Episode Count: 18 episodes produced and broadcast.

Episodes Seen: All 18.

Key Episode (of Seen): #1: “Pilot” (09/26/84)

Why: There’s no script funnier than the pilot, which sets up the central relationship beautifully and portends bigger laughs and better stories than the series ever actually delivers, both because of the network and its own intrinsic shortcomings with character and plot.

 

THE LUCIE ARNAZ SHOW (April 1985 – June 1985, CBS)

Premise: A shrink who doles out advice is not as assured in her personal life.

Cast: Lucie Arnaz, Tony Roberts, Karen Jablons-Alexander, Lee Bryant, Todd Waring

Creator/Writers: Sam Denoff, Susan Seeger, Kathy Speer & Terry Grossman, Bob Colleary, Laura Levine (Based on a British series by Len Richmond and Anna Raeburn)

Thoughts: While Bill Persky was working on Kate & Allie, his former partner Sam Denoff tried his own sitcom for CBS — a vehicle for the affable Lucie Arnaz that was also shot in New York and similarly concerned with independent femininity. Only, unlike Kate & Allie, this wouldn’t be a multi-camera family comedy, but a half workplace/half home show with an ensemble of adults (in the Mary Tyler Moore Show vein) and a rare, for this era, single-camera setup (in the That Girl vein… well, not really, for, like Kate & Allie, there’s no big comic crusade here, and certainly not for the broad humor of the ‘60s). That said, it’s definitely a post-MTM show — based on a British series that apparently had a harder edge than desired by CBS, which watered it down so much that all the U.S. version had left was the original’s fairly generic hook: a lady who’s got it all together professionally (gives advice), but not so much personally (needs advice). This basically low-concept idea would ensure that everything depends — as usual — on the characterizations and their relationships: how the leads are defined and how they, specifically, interact with each other. And this is where the series fails to delight, for although Denoff and his crew (which includes future Golden Girls scribes) are clearly capable of writing comedically, the congregation of the ensemble members is pretty predictable and clichéd, with not a lot of dramatic nuance (none of Kate & Allie’s literal realism), or the kind of comic contrast that makes for big laughs and reveals itself in episodic conflict — you know, the engine of the MTM style.

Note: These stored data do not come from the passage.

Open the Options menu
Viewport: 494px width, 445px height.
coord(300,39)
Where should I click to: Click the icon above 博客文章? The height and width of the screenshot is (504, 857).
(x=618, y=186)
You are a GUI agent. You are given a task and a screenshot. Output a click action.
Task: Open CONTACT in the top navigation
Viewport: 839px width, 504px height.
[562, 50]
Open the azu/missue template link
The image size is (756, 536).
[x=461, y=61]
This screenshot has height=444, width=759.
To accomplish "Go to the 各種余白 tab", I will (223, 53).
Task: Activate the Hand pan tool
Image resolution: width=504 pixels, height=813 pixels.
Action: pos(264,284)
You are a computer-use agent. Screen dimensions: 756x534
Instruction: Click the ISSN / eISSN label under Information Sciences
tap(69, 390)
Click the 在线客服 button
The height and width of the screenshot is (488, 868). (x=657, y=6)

Accordingly, this is a show, like Kate & Allie, that’s already struggling to create good story for its leads (the pilot is a redux of Mary Tyler Moore’s; other plots are driven by guests), and while it’s not sacrificing hahas for truth, it’s also not designed its regulars in a way that naturally maximizes their abilities to propel comedy either. As a result, it’s forgettable — never truly rotten, but worse: never bold enough to leave a lasting impression. A disappointment.

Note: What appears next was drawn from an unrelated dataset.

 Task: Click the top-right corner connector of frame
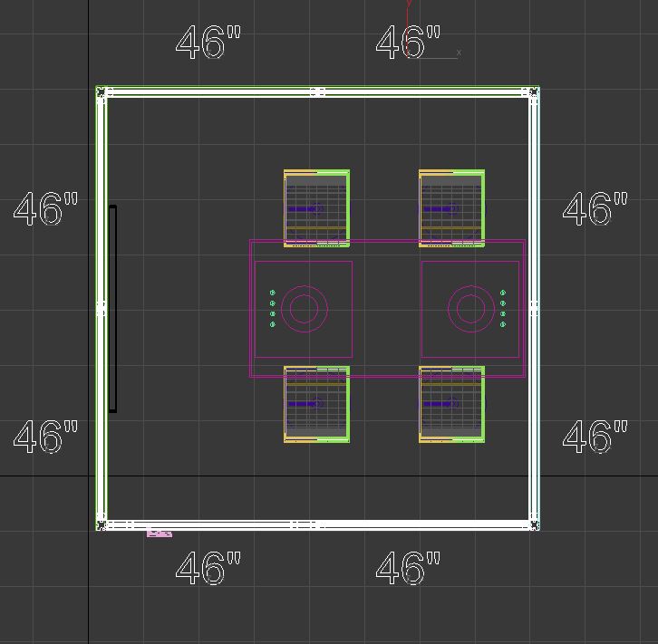(533, 92)
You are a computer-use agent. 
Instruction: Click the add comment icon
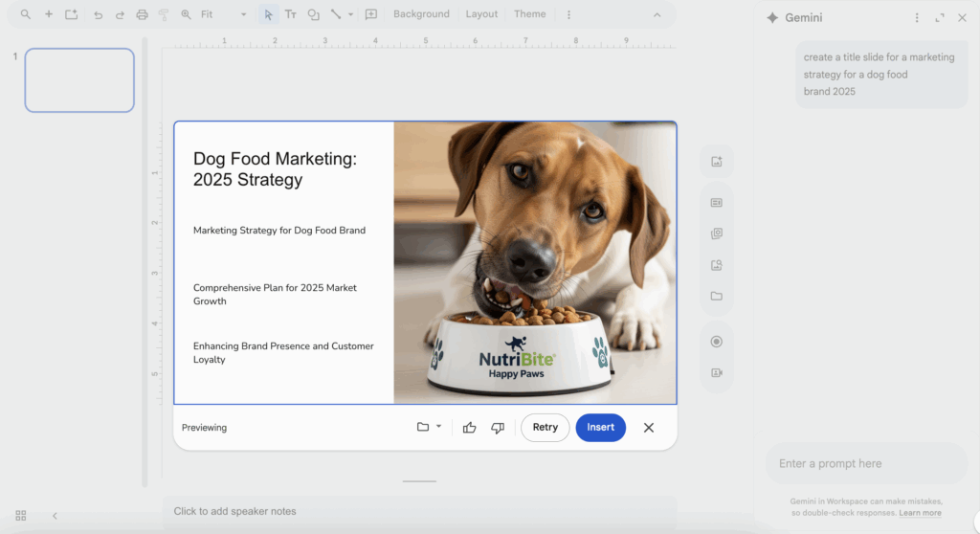371,14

Episode Count: Six episodes produced and broadcast.

Episodes Seen: All six.

Key Episode (of Seen): Episode #2: “Sisters” (04/09/85)

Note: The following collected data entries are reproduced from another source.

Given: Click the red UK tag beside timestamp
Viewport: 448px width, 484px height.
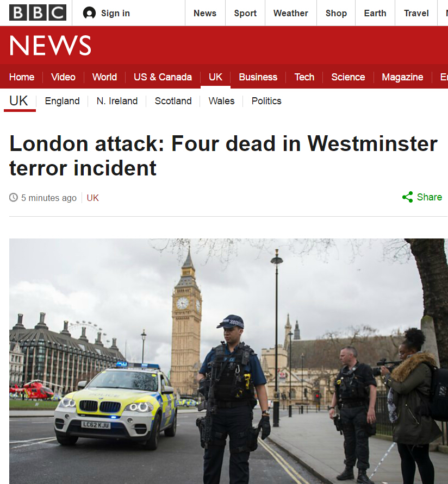Looking at the screenshot, I should pyautogui.click(x=92, y=198).
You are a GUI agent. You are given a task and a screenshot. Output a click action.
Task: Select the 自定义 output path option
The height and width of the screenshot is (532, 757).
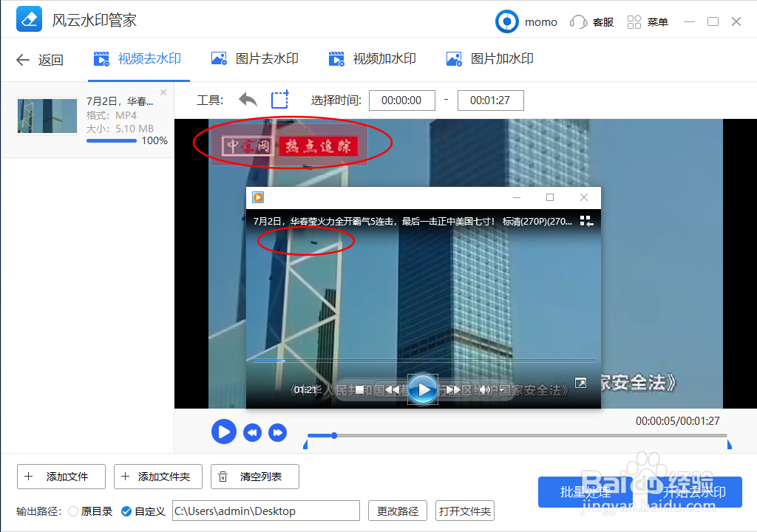pos(127,511)
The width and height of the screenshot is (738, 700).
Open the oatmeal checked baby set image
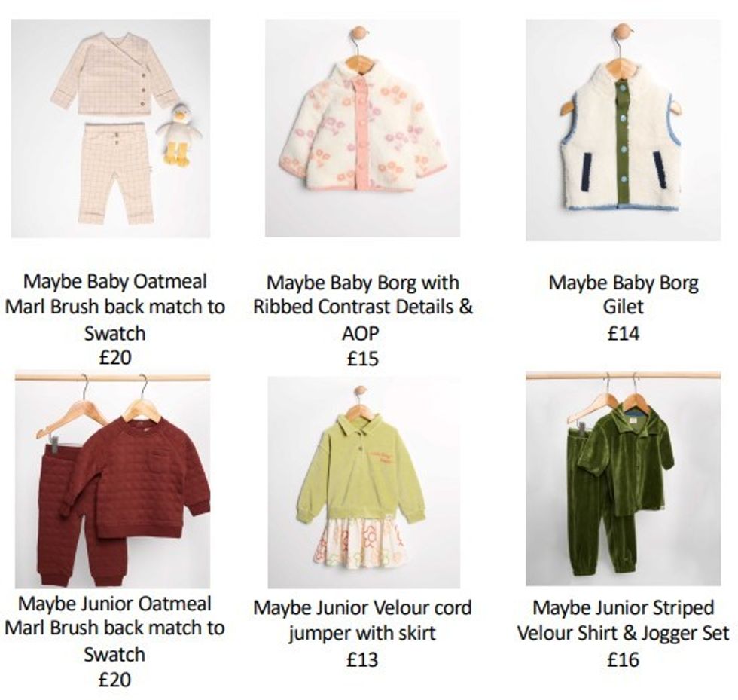[111, 128]
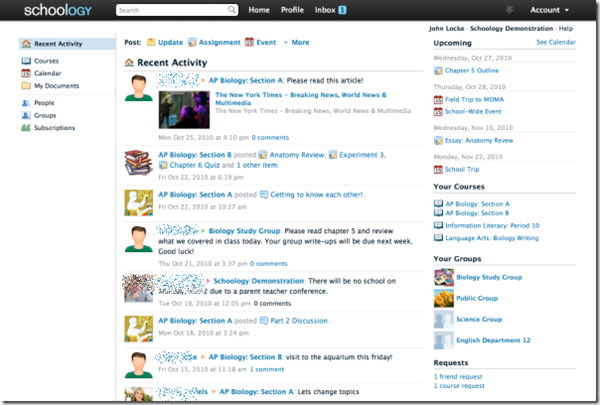The height and width of the screenshot is (405, 600).
Task: Go to the Profile menu item
Action: coord(292,10)
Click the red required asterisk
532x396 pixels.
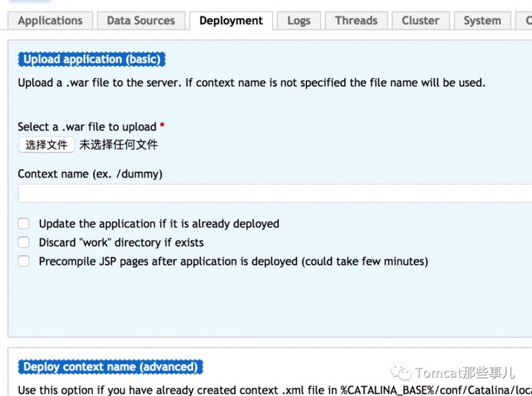tap(162, 126)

Why: Only two episodes of the six have stories contending with relationships between ensemble members; this one is about Arnaz’s character and her sister, and it’s got a script by the show’s core staffers: Susan Seeger (future creator of FOX’s Duet) and Kathy Speer & Terry Grossman (eventually of The Golden Girls), all funny scribes whose work I enjoy highlighting.

 

 

Ultimately, I say… FORGET IT TAKES TWO THE LUCIE ARNAZ SHOW; STUDY OH MADELINE & IT’S YOUR MOVEand ENJOY the brief REPORT TO MURPHY.